Il potere finanziario di cui godono, ricorda il professore, consente ai grandi player di investire in formazione e ricerca. “Facebook e Google hanno laboratori di ricerca di base con un’attrattività superiore a quella delle accademie. Questo dipende sia dalla potenza di calcolo che hanno a disposizione che dalla potenza salariale”.

Secondo Palmonari la strategia messa in campo dalla Comunità europea per favorire le competenze digitali può essere migliorata, anche in termini di ambizione. In Europa, infatti, gli atenei puntano ad attrarre le aziende per cofinanziare l’innovazione tecnologica.
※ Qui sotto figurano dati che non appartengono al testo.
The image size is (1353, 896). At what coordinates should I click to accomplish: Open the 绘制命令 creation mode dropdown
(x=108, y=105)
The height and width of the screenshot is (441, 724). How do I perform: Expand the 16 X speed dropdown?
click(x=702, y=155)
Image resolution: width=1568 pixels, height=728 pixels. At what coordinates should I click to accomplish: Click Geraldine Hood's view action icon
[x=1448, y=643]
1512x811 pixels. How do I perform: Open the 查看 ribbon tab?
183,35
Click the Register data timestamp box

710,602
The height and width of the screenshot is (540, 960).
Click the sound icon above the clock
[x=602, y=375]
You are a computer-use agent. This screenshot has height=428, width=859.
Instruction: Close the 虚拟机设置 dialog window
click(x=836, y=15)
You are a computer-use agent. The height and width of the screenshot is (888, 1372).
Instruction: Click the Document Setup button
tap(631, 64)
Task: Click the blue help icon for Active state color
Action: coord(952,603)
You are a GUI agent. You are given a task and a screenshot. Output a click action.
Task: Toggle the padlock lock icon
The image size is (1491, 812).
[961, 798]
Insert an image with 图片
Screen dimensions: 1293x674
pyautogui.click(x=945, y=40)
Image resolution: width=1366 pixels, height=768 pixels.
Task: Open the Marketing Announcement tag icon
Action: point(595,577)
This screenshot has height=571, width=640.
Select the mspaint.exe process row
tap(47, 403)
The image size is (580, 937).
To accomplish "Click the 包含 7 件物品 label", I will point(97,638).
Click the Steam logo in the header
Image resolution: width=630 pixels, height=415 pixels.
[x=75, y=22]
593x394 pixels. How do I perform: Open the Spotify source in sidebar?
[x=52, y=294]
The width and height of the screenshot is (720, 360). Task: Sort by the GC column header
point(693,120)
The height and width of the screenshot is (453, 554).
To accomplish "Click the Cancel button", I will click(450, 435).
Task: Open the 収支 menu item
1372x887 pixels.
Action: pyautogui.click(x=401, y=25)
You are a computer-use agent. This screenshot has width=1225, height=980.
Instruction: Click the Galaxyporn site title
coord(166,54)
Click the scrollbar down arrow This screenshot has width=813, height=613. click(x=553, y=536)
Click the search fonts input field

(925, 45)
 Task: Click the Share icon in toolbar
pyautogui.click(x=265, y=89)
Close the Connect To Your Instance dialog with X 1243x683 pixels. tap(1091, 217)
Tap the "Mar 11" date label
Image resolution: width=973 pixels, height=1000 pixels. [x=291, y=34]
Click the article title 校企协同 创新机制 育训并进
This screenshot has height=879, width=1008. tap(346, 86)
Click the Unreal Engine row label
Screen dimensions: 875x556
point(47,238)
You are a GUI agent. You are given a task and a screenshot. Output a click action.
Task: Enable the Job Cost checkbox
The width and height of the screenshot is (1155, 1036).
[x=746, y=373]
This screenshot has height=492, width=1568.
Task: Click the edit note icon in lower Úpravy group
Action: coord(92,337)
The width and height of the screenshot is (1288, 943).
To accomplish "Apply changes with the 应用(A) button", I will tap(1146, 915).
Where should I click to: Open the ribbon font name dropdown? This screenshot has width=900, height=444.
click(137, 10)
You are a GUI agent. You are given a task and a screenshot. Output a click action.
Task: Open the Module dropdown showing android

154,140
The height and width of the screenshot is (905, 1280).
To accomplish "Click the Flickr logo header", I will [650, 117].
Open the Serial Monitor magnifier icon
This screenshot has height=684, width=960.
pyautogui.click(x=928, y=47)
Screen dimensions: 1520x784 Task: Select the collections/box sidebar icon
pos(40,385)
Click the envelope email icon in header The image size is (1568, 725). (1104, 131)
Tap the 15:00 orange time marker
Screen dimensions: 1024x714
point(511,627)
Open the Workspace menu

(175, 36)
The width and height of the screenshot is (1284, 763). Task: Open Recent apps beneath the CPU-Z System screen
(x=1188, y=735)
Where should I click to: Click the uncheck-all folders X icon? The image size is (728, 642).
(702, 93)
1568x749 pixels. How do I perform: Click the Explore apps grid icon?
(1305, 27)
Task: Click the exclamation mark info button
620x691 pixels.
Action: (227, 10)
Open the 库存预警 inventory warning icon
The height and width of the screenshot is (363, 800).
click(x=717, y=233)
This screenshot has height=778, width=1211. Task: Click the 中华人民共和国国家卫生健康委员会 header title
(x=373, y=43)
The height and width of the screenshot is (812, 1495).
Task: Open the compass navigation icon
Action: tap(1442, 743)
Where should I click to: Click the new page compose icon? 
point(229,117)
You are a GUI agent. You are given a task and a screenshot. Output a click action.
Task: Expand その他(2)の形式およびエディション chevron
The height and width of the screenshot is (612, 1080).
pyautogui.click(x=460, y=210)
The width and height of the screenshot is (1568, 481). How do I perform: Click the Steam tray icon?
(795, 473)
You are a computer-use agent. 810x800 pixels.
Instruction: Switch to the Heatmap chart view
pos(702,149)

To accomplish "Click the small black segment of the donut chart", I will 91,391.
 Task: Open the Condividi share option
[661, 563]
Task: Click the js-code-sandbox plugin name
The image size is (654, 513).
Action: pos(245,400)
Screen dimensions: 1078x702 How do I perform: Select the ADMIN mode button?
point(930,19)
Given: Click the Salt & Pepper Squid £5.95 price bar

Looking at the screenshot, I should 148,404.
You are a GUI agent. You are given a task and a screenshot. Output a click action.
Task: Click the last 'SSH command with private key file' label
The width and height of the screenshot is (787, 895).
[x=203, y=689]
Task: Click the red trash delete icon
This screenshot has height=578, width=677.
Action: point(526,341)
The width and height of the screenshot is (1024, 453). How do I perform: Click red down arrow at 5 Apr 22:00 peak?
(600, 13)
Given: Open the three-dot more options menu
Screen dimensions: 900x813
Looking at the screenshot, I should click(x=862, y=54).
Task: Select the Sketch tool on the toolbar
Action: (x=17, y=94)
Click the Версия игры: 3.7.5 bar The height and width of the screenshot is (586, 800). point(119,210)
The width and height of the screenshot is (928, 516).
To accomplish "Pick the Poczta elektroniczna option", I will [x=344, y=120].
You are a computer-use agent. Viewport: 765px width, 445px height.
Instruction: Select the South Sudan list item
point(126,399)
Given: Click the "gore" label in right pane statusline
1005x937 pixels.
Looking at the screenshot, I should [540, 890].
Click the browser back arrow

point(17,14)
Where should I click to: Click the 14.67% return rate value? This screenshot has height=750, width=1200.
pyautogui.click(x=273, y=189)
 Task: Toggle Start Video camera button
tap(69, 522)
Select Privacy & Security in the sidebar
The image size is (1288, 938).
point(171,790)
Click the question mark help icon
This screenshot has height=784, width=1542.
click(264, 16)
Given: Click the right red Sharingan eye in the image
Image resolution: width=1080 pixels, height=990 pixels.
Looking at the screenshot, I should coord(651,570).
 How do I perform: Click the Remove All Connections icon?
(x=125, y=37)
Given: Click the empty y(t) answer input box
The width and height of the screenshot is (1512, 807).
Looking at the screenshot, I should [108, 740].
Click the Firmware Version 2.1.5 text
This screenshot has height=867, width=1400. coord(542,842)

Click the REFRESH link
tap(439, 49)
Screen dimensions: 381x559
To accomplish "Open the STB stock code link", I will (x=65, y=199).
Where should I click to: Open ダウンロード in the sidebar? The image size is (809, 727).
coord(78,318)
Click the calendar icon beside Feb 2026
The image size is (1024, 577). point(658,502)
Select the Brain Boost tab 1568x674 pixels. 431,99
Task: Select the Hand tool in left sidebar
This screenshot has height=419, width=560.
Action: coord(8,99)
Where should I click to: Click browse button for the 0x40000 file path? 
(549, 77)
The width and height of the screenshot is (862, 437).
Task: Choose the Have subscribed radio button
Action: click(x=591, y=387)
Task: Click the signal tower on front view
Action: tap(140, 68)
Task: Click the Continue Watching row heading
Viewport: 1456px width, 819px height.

In America e in Cina, invece, sono soprattutto le aziende ad attingere capitale umano dalle università.

“Negli atenei si fa ricerca avanzata e le aziende poi fanno a gara per assumere i migliori. Questa è la maniera più lineare per inondare il mondo del lavoro delle competenze necessarie. Noi invece rischiamo di obbligare chi deve creare le competenze a inseguire le aziende. In questo modo le università finiscono per rimanere indietro sui problemi da trattare e perdono quelle risorse che ci dovrebbero portare a competere sulle conoscenze”. Per mettere in campo la “terza via europea”, auspicata nel White Paper, è indispensabile colmare questo gap.